**Exercise description**
Every entry below is to be copied exactly, apart from any picture it holds.

Dataset items:
##########

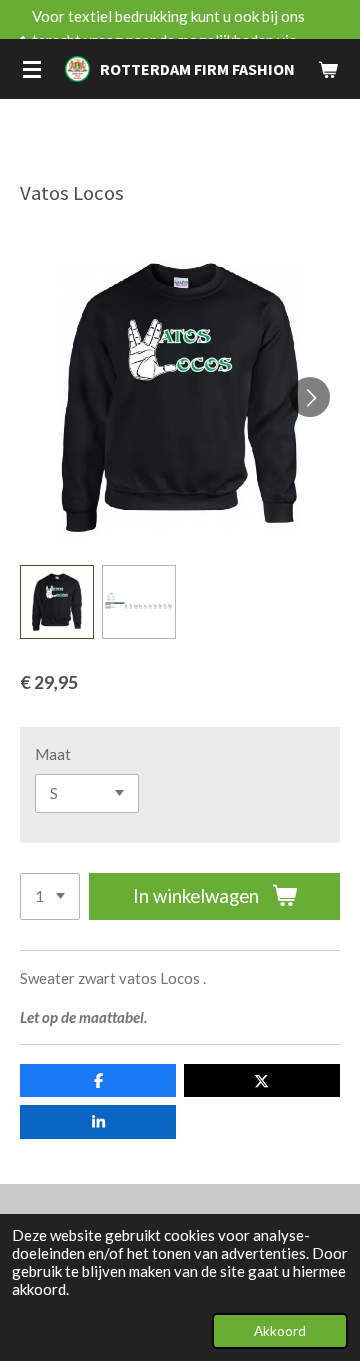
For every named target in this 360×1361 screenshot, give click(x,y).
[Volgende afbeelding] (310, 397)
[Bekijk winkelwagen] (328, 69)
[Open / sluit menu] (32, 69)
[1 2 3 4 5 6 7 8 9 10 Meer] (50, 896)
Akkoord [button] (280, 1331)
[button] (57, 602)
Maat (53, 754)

##########

**Exercise response**
For every named target in this 360×1361 screenshot, give click(x,y).
[Volgende afbeelding] (310, 397)
[Bekijk winkelwagen] (328, 69)
[Open / sluit menu] (32, 69)
[1 2 3 4 5 6 7 8 9 10 Meer] (50, 896)
Akkoord [button] (280, 1331)
[button] (57, 602)
Maat (53, 754)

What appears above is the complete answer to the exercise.